El grupo insurgente hizo este planteamiento en un comunicado difundido en su sitio web con ocasión del aniversario del fallecimiento del fundador de las FARC, Manuel Marulanda Vélez, alias “Tirofijo”, el 26 marzo del 2008.

“Reiteramos nuestra decisión de luchar hasta alcanzar el poder para el pueblo colombiano; independientemente de la vía por la cual nos toque adelantar esa lucha”, subrayó el comunicado suscrito por el secretariado mayor central de las FARC.
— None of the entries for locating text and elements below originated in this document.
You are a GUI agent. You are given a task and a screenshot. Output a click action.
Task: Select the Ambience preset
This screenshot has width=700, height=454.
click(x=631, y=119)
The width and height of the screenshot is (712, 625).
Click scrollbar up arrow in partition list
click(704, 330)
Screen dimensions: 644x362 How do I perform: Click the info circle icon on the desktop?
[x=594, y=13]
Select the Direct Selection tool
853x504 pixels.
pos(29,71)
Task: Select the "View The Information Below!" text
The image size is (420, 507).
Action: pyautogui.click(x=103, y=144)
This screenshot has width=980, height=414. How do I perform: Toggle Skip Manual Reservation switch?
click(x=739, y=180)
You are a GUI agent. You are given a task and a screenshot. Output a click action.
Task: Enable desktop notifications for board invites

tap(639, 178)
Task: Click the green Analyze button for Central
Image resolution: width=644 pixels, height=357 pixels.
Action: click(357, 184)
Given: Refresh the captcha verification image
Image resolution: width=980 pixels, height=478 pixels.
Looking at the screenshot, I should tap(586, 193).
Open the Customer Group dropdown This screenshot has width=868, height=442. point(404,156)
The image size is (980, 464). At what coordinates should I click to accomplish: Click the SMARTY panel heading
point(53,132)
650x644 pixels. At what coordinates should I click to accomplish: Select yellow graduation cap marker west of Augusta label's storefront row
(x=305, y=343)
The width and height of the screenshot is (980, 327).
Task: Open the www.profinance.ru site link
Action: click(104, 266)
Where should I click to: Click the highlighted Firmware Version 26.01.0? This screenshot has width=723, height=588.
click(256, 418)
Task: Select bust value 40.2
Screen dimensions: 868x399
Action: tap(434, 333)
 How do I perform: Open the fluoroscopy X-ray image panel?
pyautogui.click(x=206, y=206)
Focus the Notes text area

Dijeron que “si logramos acuerdos que abran la posibilidad real de entrar a disputar el poder político a la oligarquía por medios no violentos, con plenas garantías para el ejercicio de la oposición revolucionaria al régimen, estamos dispuestos a dar ese paso”.

Indicaron que lo harían en escenarios políticos con la “misma firmeza y decisión con que hemos enfrentado la guerra que nos fue impuesta; comenzando por un cese al fuego bilateral y definitivo que genere un mejor ambiente para el desarrollo de los acuerdos”.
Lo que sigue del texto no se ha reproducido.